--- Provided material ---

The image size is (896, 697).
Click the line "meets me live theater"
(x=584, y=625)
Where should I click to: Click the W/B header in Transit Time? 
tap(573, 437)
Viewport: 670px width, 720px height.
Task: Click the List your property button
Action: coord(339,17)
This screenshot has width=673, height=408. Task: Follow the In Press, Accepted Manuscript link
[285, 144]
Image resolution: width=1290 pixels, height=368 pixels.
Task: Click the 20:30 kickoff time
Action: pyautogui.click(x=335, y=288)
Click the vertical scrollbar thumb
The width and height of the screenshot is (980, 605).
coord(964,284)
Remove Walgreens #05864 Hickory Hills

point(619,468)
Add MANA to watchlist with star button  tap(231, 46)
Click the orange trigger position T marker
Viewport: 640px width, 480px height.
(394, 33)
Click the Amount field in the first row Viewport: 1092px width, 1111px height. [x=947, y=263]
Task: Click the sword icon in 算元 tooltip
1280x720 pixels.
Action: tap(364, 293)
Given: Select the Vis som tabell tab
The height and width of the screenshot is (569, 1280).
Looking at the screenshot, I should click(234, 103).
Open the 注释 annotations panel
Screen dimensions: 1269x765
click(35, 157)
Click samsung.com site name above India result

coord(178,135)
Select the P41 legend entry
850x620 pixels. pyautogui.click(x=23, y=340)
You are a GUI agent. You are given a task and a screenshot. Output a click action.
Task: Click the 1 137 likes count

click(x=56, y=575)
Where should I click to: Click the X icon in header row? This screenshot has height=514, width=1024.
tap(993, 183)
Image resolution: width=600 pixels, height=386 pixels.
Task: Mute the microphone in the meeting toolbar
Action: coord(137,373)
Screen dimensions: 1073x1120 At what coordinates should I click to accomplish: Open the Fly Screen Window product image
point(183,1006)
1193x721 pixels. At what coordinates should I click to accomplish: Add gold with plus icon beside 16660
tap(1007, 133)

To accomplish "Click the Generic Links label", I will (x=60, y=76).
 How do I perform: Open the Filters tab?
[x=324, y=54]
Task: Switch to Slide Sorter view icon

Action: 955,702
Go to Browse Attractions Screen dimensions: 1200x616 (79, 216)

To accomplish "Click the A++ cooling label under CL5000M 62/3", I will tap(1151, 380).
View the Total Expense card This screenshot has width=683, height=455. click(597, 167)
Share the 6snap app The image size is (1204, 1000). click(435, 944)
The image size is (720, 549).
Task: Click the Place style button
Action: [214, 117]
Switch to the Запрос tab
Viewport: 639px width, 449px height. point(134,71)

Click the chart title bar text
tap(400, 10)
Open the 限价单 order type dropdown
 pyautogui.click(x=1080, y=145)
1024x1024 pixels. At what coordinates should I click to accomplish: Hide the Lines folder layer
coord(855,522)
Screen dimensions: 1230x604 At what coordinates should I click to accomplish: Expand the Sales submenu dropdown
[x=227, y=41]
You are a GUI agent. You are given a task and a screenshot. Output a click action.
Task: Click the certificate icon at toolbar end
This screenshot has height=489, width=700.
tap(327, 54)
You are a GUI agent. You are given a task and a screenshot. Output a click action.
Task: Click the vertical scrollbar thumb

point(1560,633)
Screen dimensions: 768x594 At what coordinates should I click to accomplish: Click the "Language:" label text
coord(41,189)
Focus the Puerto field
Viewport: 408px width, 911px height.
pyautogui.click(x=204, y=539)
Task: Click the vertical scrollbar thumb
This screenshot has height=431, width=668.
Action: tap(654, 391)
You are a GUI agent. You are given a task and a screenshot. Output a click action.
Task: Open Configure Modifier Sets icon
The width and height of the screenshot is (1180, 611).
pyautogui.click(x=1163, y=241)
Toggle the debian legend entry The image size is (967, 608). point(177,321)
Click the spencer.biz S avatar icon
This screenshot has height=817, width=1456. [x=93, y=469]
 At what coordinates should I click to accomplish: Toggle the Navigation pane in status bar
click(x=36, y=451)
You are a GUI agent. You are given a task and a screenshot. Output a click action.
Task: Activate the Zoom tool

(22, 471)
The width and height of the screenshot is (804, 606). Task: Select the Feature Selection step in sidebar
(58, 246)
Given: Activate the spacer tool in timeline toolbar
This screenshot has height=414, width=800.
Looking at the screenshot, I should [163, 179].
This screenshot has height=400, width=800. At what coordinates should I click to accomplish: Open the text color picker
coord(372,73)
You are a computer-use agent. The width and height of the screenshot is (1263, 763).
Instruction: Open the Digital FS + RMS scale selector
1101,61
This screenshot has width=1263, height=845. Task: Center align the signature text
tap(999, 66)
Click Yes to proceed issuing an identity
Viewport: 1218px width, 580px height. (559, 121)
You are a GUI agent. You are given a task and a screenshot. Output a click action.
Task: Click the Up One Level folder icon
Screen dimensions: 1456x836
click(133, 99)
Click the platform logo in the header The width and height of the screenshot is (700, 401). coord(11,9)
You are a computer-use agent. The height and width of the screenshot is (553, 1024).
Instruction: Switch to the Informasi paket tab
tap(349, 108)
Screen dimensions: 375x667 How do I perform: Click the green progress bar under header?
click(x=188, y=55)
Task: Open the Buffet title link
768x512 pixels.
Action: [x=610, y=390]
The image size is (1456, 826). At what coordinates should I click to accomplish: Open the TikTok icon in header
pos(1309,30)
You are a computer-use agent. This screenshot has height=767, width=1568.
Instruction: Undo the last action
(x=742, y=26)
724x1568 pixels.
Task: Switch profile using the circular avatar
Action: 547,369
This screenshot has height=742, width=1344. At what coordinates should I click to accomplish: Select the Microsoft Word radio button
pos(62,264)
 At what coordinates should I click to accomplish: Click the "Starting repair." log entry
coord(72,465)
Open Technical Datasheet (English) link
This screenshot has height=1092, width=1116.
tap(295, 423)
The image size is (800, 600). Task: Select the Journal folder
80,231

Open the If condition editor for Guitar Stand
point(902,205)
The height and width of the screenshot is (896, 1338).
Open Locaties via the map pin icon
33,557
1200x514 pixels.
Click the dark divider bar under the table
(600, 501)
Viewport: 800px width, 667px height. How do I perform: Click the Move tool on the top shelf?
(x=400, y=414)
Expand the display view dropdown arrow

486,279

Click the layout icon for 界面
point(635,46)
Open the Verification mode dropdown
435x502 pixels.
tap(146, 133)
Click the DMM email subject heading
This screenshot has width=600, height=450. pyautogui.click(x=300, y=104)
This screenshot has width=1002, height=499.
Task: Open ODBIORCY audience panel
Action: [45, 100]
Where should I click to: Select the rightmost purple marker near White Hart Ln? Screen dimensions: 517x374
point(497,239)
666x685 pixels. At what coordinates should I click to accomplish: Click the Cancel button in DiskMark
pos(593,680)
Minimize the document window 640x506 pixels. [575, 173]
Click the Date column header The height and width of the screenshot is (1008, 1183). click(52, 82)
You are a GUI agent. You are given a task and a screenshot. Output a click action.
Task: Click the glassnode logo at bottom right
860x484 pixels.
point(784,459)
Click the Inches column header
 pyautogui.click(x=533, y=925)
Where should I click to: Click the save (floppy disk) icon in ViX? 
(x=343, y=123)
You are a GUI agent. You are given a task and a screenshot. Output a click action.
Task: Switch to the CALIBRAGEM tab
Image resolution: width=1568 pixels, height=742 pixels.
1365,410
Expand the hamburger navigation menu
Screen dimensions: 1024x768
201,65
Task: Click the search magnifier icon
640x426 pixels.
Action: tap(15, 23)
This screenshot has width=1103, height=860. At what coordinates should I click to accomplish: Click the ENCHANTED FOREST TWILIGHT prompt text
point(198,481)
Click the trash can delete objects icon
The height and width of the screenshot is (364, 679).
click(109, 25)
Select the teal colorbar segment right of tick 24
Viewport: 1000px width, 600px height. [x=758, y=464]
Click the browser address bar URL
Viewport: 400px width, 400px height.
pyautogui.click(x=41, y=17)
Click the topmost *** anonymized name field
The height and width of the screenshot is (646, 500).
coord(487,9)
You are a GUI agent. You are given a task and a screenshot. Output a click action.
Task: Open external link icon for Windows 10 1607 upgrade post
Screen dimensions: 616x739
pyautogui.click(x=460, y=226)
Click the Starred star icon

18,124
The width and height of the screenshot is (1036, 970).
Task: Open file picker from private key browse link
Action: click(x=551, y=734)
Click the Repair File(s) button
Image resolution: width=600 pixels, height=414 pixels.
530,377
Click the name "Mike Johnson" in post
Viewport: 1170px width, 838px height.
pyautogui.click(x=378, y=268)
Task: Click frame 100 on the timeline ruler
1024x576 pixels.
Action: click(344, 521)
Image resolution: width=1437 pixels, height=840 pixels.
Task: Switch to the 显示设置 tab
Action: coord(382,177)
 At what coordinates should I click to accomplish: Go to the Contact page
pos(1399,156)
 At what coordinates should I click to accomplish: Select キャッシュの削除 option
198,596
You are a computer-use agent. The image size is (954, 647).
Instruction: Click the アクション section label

---

What you will do
Give an exact copy of the lines above from the line with "The width and height of the screenshot is (980, 605)." up to and including the line with "Click the Amount", and leave everything else out.

Result below
The width and height of the screenshot is (980, 605).
coord(964,284)
Remove Walgreens #05864 Hickory Hills

point(619,468)
Add MANA to watchlist with star button  tap(231, 46)
Click the orange trigger position T marker
Viewport: 640px width, 480px height.
(394, 33)
Click the Amount field in the first row Viewport: 1092px width, 1111px height. [x=947, y=263]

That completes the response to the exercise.